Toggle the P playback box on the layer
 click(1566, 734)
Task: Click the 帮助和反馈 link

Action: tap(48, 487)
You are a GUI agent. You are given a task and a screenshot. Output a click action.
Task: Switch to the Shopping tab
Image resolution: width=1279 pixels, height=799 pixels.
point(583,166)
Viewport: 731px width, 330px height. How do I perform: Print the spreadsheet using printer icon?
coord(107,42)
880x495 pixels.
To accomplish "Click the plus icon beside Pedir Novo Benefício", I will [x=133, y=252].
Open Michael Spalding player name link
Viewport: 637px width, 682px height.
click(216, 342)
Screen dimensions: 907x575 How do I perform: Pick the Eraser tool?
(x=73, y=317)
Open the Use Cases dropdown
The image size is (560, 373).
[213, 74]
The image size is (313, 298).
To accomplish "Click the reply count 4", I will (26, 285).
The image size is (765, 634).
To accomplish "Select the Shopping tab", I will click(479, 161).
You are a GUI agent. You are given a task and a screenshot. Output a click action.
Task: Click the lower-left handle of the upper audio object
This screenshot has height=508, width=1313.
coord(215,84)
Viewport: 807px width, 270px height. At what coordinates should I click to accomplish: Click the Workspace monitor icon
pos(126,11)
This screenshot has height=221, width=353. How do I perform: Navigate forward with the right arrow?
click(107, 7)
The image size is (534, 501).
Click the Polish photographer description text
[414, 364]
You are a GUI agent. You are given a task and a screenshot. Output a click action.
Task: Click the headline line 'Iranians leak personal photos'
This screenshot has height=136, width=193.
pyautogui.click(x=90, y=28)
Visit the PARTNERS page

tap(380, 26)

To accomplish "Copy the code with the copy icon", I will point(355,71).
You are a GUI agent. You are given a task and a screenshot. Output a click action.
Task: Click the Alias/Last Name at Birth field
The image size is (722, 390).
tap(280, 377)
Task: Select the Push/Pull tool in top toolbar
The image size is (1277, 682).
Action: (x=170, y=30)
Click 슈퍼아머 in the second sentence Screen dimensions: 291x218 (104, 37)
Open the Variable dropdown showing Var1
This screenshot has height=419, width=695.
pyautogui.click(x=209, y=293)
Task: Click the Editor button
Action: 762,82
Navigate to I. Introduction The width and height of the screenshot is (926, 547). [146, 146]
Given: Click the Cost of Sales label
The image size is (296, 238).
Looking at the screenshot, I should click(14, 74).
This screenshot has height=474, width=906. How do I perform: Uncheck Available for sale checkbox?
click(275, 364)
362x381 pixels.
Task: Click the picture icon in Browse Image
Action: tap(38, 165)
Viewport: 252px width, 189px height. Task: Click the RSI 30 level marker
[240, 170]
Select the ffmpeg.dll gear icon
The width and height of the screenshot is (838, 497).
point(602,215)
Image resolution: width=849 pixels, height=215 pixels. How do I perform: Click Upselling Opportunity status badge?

************

• Task prompt: Copy every line above that includes the string "Select".

• Task response:
To accomplish "Select the Shopping tab", I will click(479, 161).
Task: Select the Push/Pull tool in top toolbar
Select the ffmpeg.dll gear icon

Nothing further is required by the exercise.